### Supplied material ###

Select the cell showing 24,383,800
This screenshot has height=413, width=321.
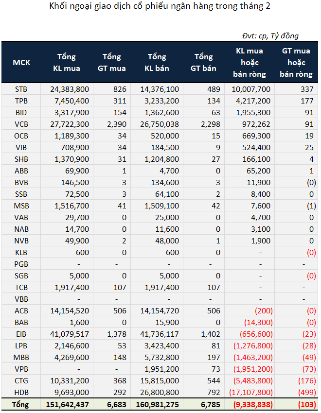tap(69, 89)
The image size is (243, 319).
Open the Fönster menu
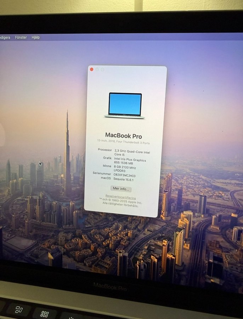21,37
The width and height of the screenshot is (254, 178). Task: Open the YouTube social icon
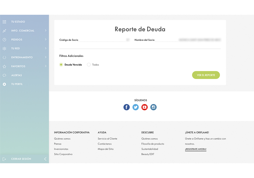click(145, 107)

###

* _Aim of the task_: Restate all entries above exactly, but not the images.

* _Output_:
Select the cell showing 24,383,800
This screenshot has height=413, width=321.
tap(69, 89)
The image size is (243, 319).
Open the Fönster menu
21,37
The width and height of the screenshot is (254, 178). Task: Open the YouTube social icon
click(145, 107)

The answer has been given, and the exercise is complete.